So, I've spun up a Fedora 34 LXDE Spin VM on VirtualBox and akmods build system worked well with the patched Makefile from kernel-xanmod-exptl-devel

Screenshot-20210712193557-744x596.png

Hmm, I just tested in that fresh f34 VM and the nvidia akmods did not build.

Screenshot_from_2021-07-12_10-48-21.png

Same errors in the log as my first messages here where it's not using the LLVM toolchain. I also confirmed that Makefile exists and has the right contents with grep CC /usr/src/kernels/5.13.1-xm1.0e20210708.fc34.x86_64/Makefile | head -n 7

This is a stab at the dark, but one salient difference in our screenshots is that my VM is using the default Gnome session. Not sure how that would affect anything, but this VM is otherwise completely vanilla. Have you tried building the NVIDIA kmod?

Hmm, I just tested in that fresh f34 VM and the nvidia akmods did not build.

Screenshot_from_2021-07-12_10-48-21.png

Same errors in the log as my first messages here where it's not using the LLVM toolchain. I also confirmed that Makefile exists and has the right contents with grep CC /usr/src/kernels/5.13.1-xm1.0e20210708.fc34.x86_64/Makefile | head -n 7

This is a stab at the dark, but one salient difference in our screenshots is that my VM is using the default Gnome session. Not sure how that would affect anything, but this VM is otherwise completely vanilla. Have you tried building the NVIDIA kmod?

I'll try now.
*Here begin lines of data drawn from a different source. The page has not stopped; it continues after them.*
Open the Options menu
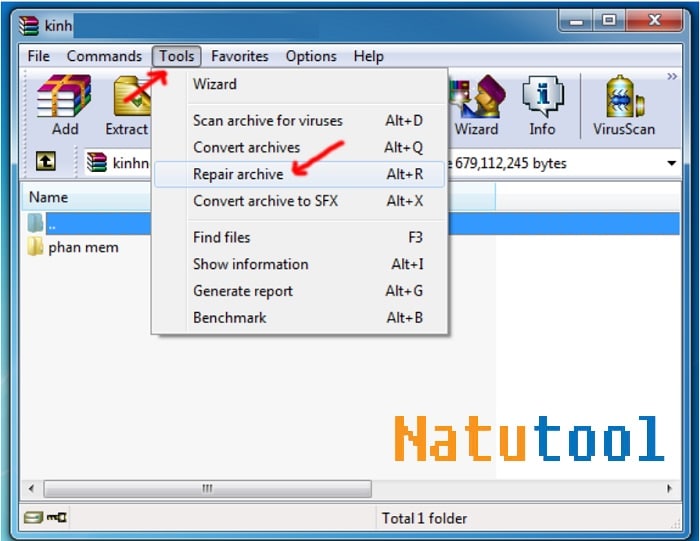The image size is (700, 541). [x=310, y=56]
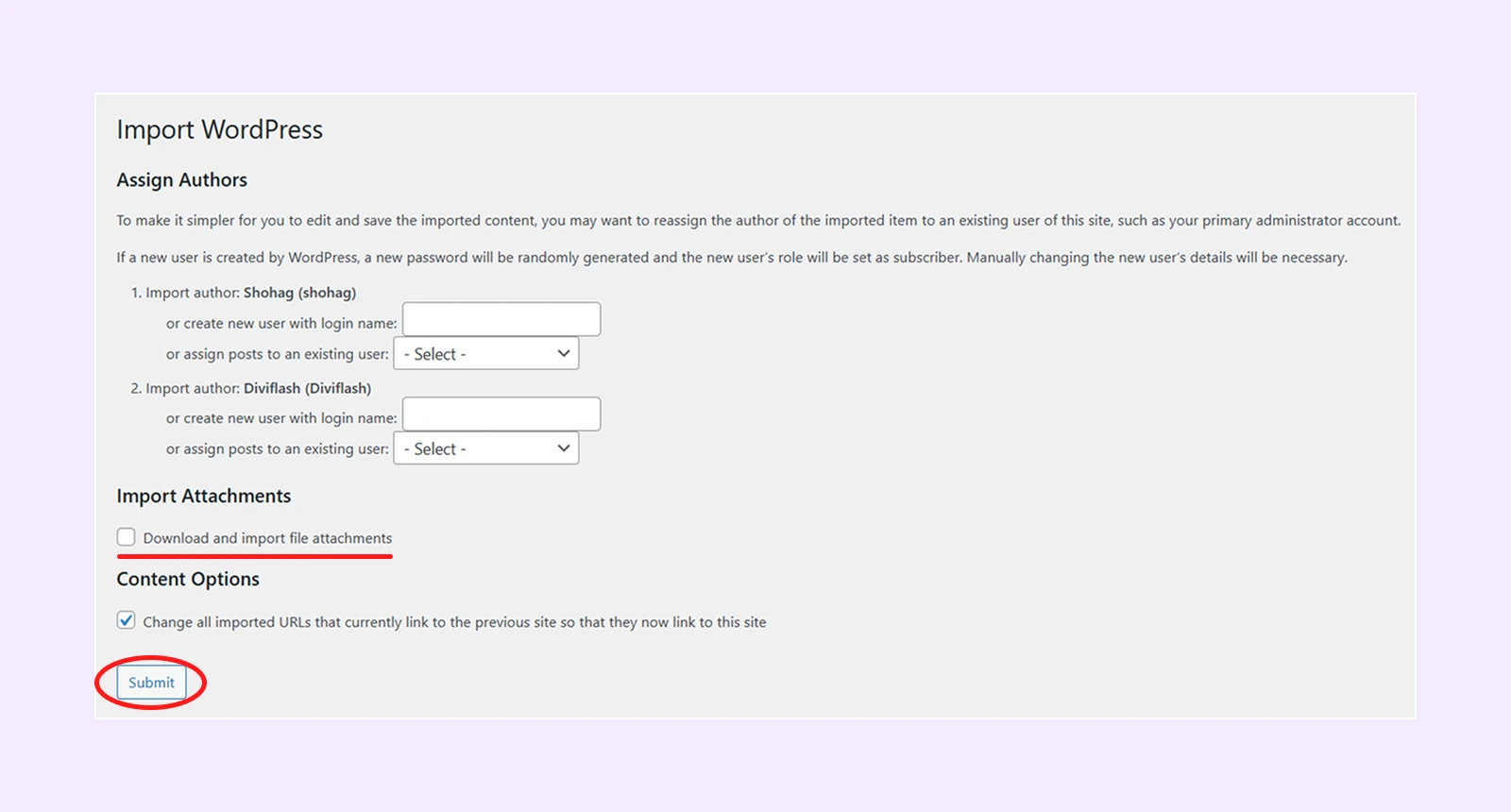Enable the Download and import file attachments checkbox
Screen dimensions: 1511x812
click(x=127, y=537)
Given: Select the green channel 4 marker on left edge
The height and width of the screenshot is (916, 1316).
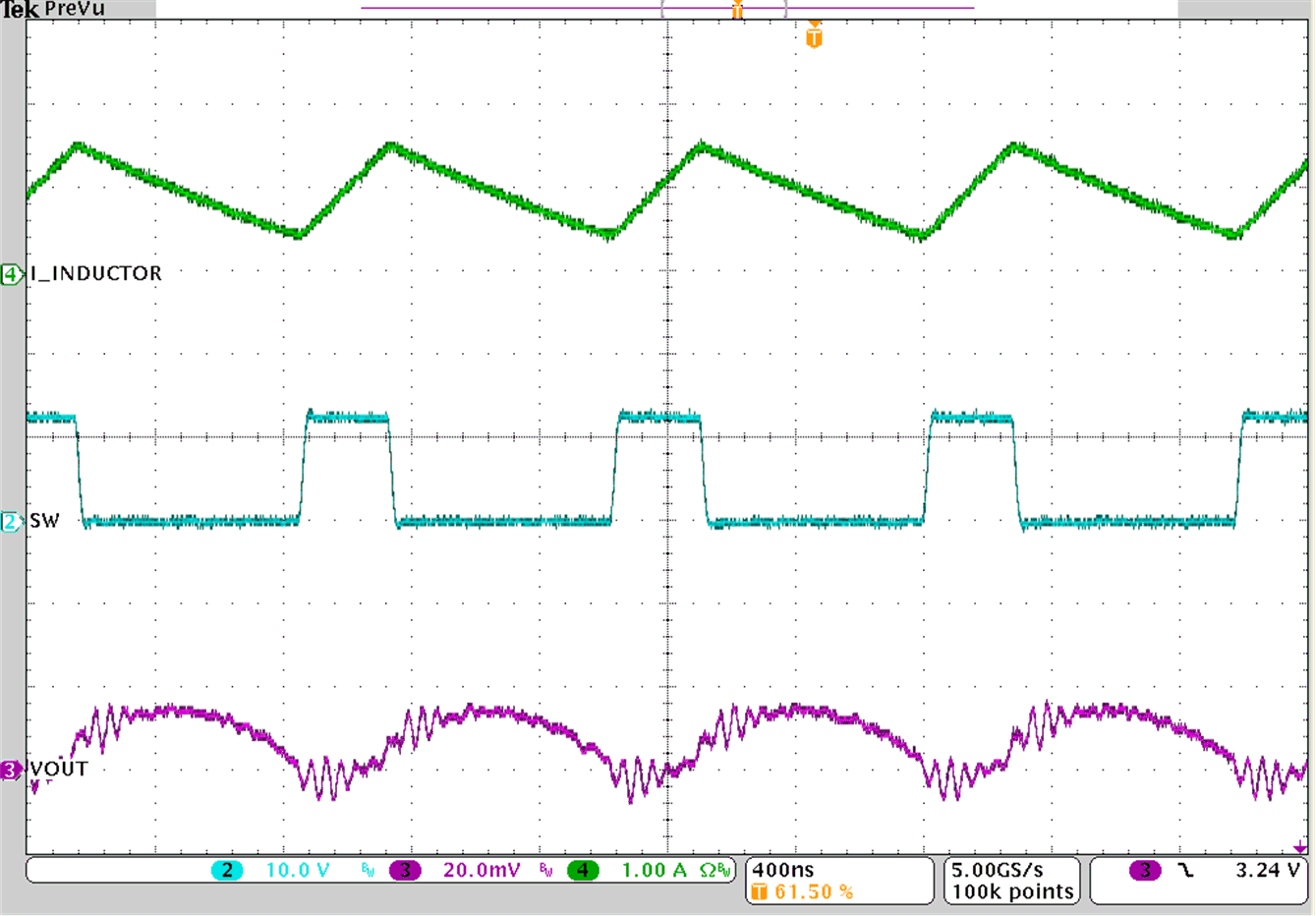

Will update when the results are out

Alright, update:
Screenshot-20210713002130-744x596.png

After some digging, I can say it's because of NVIDIA forcing CC through its own top-level Makefile and Kbuild in the module source package (xorg-x11-nvidia-drv-kmodsrc). Unfortunately, this issue cannot be (legally) solved even by RPMFusion. NVIDIA has to solve this issue themselves. You will have to use CC=clang HOSTCC=clang LD=ld.lld LLVM=1 LLVM_IAS=1 for the time being to use NVIDIA on systems running Linux with LLVM+LTO.

I suggest reporting this to NVIDIA in their forums and wait for any updates from them. Linux officially supports LLVM toolchain -- it's not a random patchwork from people on the internet, so it makes sense for NVIDIA to support it for the kernel modules, too.

Also, I will close this issue and put a notice on the Copr page in the installation instructions for users. Thank you for filing this ticket.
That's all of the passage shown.